■ TEXT
-------

New York, June 9, 2026, 20:03 EDT
- U.S. stock futures edged lower after the bell with oil moving higher as the U.S. hit Iran targets, Barron’s said.
- The Nasdaq dropped 0.97% in regular trade, while the S&P 500 slipped 0.26%. The Dow managed a 0.17% gain.
- With rate jitters back on the tape, traders are turning to Wednesday’s consumer price index report, a key read on household inflation.
Futures on major U.S. stock indexes dropped in after-hours trade Tuesday. Oil moved higher as the U.S. military launched strikes on Iran, pressing risk-off sentiment. That same tone had earlier sent the Nasdaq lower during Tuesday’s cash session. Futures are contracts that track where indexes could open.
Tech stocks had already dropped by the close, with investors selling growth names. A few hours later, U.S. Central Command said it carried out “self-defense strikes” at 5 p.m. Washington time. That came after President Donald Trump pledged a response to a U.S. Apache helicopter being shot down. Reuters
The Dow closed up 86.10 points, or 0.17%, at 50,872.11. The S&P 500 finished 19.08 points lower, down 0.26% at 7,386.65. The Nasdaq Composite dropped 250.84 points, or 0.97%, to 25,678.82.

-------

■ MATERIAL
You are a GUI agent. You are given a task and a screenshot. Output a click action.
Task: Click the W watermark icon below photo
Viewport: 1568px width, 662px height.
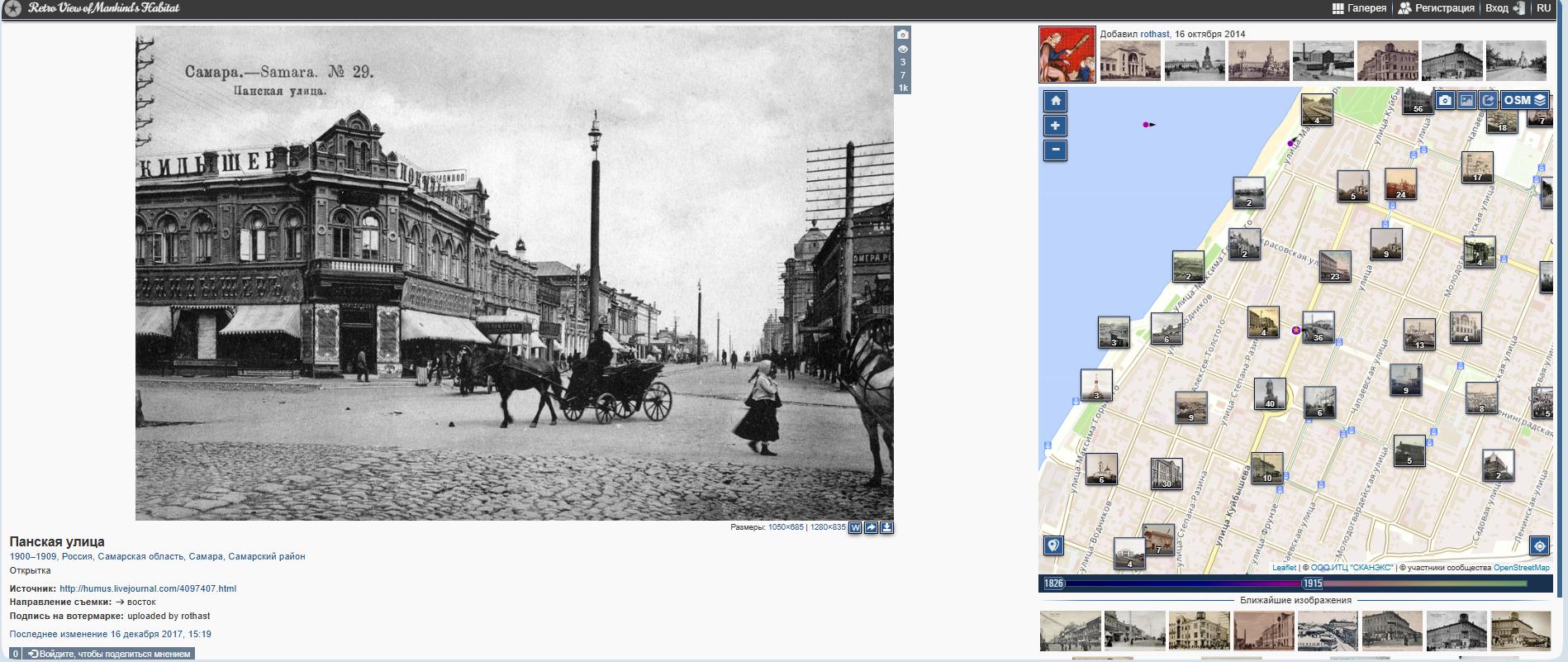point(855,527)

-------

■ WORK TO COMPLETE
**1.** Print the passage of the market report from "- With rate" up to and including "indexes could open.".
**2.** Summarize the market report in two sentences.
**3.** List each stock index whose closing level appears in the market report, together with that closing level.

■ TASK-BY-TASK SOLUTIONS
**1.**
- With rate jitters back on the tape, traders are turning to Wednesday’s consumer price index report, a key read on household inflation.
Futures on major U.S. stock indexes dropped in after-hours trade Tuesday. Oil moved higher as the U.S. military launched strikes on Iran, pressing risk-off sentiment. That same tone had earlier sent the Nasdaq lower during Tuesday’s cash session. Futures are contracts that track where indexes could open.

**2.** U.S. stock futures fell in after-hours trade on Tuesday and oil moved higher after the U.S. military struck Iran, following a regular session in which the Nasdaq dropped 0.97%, the S&P 500 slipped 0.26% and the Dow gained 0.17%. U.S. Central Command called the attacks "self-defense strikes" after President Donald Trump pledged a response to the downing of a U.S. Apache helicopter, and traders are now turning to Wednesday's consumer price index report.

**3.**
- Dow: 50,872.11
- S&P 500: 7,386.65
- Nasdaq Composite: 25,678.82